= Warren Macdonald =

Australian environmentalist, explorer and mountain climber (born 1965)

Warren Macdonald (born 1965) is an Australian environmentalist, explorer, mountain climber, motivational speaker, and writer.

Macdonald was born in Melbourne. In April 1997 he was climbing Mount Bowen on Hinchinbrook Island when a giant boulder fell on his legs. Warren survived the accident thanks to Geert van Keulen, a Dutch traveller Warren had met the day before, who raced down the mountain for help after being unable to lift the boulder off Macdonald's legs; hydraulic lifting equipment was needed to free Macdonald. He spent two days out in the open and both his legs were amputated at the thigh.

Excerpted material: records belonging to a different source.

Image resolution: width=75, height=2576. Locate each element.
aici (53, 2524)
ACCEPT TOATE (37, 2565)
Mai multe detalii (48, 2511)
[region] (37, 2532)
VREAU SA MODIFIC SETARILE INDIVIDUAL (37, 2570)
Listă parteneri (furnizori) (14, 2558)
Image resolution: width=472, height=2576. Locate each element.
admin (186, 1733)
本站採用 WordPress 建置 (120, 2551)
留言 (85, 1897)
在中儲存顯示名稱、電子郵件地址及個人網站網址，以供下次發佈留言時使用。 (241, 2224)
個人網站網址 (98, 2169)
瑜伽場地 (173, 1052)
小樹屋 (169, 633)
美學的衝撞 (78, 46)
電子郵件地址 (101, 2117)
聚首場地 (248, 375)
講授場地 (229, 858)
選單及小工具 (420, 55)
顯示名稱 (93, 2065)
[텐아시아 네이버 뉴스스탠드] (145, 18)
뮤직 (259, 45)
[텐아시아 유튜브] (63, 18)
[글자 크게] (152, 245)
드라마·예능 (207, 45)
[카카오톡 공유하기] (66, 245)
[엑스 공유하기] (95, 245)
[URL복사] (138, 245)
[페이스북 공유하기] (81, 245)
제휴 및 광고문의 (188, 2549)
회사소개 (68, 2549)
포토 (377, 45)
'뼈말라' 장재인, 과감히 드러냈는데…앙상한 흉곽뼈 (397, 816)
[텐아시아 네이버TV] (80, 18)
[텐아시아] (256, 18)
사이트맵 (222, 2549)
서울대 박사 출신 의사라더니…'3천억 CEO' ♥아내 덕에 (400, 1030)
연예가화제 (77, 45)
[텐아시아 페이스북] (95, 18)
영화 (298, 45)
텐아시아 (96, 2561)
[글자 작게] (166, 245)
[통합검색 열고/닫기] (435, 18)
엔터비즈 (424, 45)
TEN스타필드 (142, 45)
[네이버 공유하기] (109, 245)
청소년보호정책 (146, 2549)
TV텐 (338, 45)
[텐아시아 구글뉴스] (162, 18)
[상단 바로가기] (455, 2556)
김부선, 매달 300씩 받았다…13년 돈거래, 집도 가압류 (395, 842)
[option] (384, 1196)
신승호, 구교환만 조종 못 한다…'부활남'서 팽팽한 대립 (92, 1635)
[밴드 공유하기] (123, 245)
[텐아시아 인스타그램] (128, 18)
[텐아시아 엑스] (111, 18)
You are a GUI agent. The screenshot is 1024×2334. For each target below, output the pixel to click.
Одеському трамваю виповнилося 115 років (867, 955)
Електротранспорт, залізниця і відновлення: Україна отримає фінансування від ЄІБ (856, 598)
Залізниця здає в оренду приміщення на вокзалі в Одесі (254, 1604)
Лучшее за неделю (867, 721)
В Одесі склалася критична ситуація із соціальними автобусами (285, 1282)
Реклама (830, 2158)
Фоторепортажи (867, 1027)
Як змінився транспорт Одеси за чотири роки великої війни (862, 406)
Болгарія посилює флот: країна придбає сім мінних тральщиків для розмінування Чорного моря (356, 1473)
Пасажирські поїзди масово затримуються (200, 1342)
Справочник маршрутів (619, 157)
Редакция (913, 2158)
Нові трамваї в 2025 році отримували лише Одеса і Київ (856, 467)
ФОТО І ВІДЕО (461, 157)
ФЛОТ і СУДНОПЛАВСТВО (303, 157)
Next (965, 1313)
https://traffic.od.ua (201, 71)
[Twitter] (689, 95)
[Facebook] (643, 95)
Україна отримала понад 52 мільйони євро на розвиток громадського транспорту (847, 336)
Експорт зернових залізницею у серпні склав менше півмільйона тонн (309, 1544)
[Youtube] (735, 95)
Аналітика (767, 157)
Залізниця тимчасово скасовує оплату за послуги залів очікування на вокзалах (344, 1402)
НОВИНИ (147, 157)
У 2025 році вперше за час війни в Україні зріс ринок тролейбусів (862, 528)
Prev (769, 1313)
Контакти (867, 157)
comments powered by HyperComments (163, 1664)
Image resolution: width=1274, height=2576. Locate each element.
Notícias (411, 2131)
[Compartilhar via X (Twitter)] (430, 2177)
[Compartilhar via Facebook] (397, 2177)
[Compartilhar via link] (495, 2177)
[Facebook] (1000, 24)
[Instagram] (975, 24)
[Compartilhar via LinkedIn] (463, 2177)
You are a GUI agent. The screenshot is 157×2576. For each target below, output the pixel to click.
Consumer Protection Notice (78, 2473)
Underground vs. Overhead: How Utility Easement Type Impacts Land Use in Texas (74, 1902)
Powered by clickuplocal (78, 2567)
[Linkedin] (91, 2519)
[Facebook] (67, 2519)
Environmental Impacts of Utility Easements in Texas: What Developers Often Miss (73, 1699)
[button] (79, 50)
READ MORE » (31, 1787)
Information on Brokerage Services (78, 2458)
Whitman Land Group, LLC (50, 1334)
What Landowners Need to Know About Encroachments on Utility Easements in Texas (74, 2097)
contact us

Ten months later, Warren climbed Tasmania's Cradle Mountain using a modified wheelchair and the seat of his pants. A year later he climbed Federation Peak. In February 2003 he became the first double–above knee amputee to reach the summit of Mount Kilimanjaro in Tanzania, Africa's tallest peak, while using specialty climbing prostheses developed by Hanger prosthetists Kevin Carroll and Chad Simpson. More recently Warren climbed El Capitan in the U.S. Sierra Nevada and the Weeping Wall in Alberta, Canada.

Macdonald has written a book called A Test of Will. He told the story of the accident on Discovery Channel's programme I Shouldn't Be Alive. The episode is titled "Trapped Under a Boulder".

Macdonald has lived in Vancouver and in Australia. Warren currently lives in Fairmont BC.